US delists MEK, does ‘not see as viable Iran opposition’ group


The State Department announced Friday that, as anticipated, it has decided to remove the controversial Iranian group, the Mujahedin-e Khalq (MEK), from the US list of foreign terrorist organizations.

The delisting of the anti-regime group is effective as of Friday (September 28), and was largely made on humanitarian grounds, the State Department said.

“We do not see the MEK as a viable opposition movement,” a senior State Department official stressed in a call to journalists Friday. “We have no evidence or confidence the MEK could promote the democratic values we would like to see in Iran. … We continue to have serious concerns about abuses the group has committed to its  own members.”
“I can tell you this decision is made on the merits, not based on” the MEK’s high-profile US lobbying campaign, the senior State Department official added.

Secretary of State Hillary Clinton decided to delist the MEK as compensation for the group’s almost complete evacuation of its historic base in Iraq, a US official told Al-Monitor last week.

The official said the decision reflected the fact that all but 200 MEK members have now relocated from Camp Ashraf north of Baghdad to a facility near Baghdad airport, Camp Liberty, where they will be processed for resettlement out of Iraq by the UN High Commissioner for Refugees.

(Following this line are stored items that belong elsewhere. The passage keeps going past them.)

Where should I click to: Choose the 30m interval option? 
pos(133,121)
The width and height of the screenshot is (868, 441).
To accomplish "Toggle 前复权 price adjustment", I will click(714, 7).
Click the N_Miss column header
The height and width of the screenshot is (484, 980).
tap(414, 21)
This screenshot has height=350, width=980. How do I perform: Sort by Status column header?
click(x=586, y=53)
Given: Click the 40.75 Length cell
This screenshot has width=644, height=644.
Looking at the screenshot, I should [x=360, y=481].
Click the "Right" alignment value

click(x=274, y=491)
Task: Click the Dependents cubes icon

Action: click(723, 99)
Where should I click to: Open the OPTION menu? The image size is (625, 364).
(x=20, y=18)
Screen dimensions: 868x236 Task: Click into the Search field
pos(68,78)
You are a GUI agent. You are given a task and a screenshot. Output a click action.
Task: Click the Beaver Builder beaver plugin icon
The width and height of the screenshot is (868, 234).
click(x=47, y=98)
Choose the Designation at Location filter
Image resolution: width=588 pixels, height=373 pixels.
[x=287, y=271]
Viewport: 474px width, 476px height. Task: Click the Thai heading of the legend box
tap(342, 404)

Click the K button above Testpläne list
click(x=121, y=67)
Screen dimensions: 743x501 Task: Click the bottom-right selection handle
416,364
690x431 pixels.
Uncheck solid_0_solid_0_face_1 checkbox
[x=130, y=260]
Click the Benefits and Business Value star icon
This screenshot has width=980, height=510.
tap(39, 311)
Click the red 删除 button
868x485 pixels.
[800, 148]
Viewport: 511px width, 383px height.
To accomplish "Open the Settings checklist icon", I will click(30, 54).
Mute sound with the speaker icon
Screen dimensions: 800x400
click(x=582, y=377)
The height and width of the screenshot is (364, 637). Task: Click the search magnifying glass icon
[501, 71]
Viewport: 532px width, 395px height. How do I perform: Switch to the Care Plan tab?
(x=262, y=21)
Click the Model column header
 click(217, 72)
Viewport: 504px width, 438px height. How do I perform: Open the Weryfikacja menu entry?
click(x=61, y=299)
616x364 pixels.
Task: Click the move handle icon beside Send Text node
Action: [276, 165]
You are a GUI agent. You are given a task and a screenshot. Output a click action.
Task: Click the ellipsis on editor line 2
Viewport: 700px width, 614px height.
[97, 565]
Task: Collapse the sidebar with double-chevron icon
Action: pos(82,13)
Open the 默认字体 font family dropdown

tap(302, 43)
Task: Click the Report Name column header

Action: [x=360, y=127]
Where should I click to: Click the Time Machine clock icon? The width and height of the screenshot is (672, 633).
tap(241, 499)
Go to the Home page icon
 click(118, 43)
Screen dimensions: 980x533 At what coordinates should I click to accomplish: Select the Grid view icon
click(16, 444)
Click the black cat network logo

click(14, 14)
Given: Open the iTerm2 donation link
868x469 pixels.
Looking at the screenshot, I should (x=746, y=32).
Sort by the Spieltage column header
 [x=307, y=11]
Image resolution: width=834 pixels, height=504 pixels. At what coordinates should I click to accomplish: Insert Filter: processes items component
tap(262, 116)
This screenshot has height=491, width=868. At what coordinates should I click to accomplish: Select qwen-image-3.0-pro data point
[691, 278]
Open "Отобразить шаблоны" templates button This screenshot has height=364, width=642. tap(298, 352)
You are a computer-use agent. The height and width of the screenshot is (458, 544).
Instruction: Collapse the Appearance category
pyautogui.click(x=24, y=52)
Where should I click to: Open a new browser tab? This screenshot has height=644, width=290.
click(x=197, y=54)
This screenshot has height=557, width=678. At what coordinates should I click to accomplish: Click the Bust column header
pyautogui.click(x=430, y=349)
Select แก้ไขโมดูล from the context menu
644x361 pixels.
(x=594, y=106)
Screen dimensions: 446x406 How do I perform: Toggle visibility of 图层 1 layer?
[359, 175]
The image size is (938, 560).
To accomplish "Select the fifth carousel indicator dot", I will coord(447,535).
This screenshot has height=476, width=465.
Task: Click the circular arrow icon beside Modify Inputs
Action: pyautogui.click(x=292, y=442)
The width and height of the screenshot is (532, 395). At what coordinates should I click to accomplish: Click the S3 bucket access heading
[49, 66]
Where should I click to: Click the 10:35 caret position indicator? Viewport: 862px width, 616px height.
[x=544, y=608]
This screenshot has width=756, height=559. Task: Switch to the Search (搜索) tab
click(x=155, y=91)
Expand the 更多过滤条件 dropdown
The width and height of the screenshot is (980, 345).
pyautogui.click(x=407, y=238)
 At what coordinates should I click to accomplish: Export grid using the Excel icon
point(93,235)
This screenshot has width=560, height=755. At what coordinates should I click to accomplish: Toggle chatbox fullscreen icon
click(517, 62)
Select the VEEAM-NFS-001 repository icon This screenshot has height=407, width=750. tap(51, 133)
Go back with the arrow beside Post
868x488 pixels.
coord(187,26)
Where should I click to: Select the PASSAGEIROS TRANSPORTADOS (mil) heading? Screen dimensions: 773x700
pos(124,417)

“With today’s actions, the Department does not overlook or forget the MEK’s past acts of terrorism, including its involvement in the killing of U.S. citizens in Iran in the 1970s and an attack on U.S. soil in 1992,” the State Department said in a press statement.  “The Department also has serious concerns about the MEK as an organization, particularly with regard to allegations of abuse committed against its own members.”